Beau Van Burrows (born September 18, 1996) is an American professional baseball pitcher in the Atlanta Braves organization. He has played in Major League Baseball (MLB) for the Detroit Tigers and Minnesota Twins.

Amateur career
Burrows attended Weatherford High School in Weatherford, Texas. In 2015, as a senior, he had a 9–3 win–loss record with a 0.89 earned run average (ERA), striking out 132 in 71 innings pitched.

Professional career

Detroit Tigers
The Detroit Tigers selected Burrows in the first round, with the 22nd overall selection, of the 2015 MLB draft. He signed with the Tigers, forgoing his commitment to play college baseball at Texas A&M University.
______________________________
— Objective 1 —
Using the Burrows biography, answer each question:
(a) In which team's organization is Burrows currently a pitcher?
(b) What earned run average did he post as a high school senior in 2015?
(c) With which overall selection did the Detroit Tigers draft him?
— Objective 2 —
Transcribe the Burrows biography from "Amateur career" to "71 innings pitched.".
— Objective 3 —
Condense the paragraph in the Burrows biography that begins "Burrows attended Weatherford High School" into a single shorter sentence that keeps its key figures.

— Raw data —
______________________________
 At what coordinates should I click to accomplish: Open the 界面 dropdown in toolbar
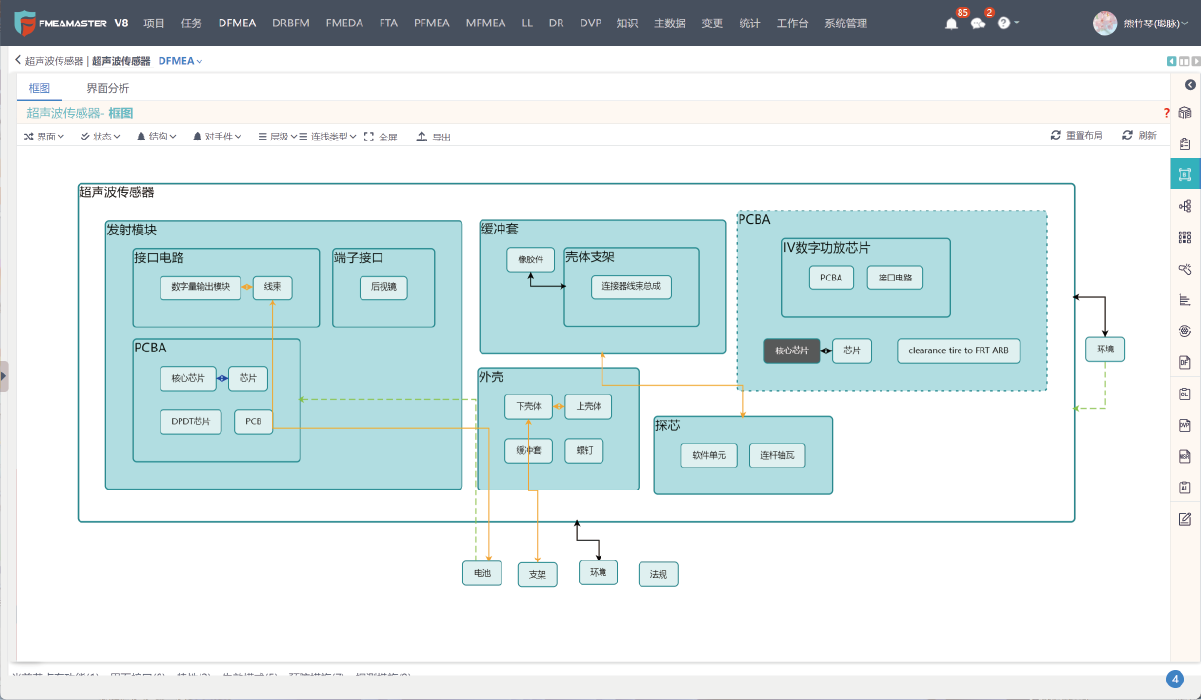click(x=44, y=136)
______________________________
— Correct answer 1 —
(a) The Atlanta Braves
(b) 0.89
(c) The 22nd overall selection

— Correct answer 2 —
Amateur career
Burrows attended Weatherford High School in Weatherford, Texas. In 2015, as a senior, he had a 9–3 win–loss record with a 0.89 earned run average (ERA), striking out 132 in 71 innings pitched.

— Correct answer 3 —
As a 2015 senior at Weatherford High School in Weatherford, Texas, Burrows went 9–3 with a 0.89 ERA and 132 strikeouts in 71 innings.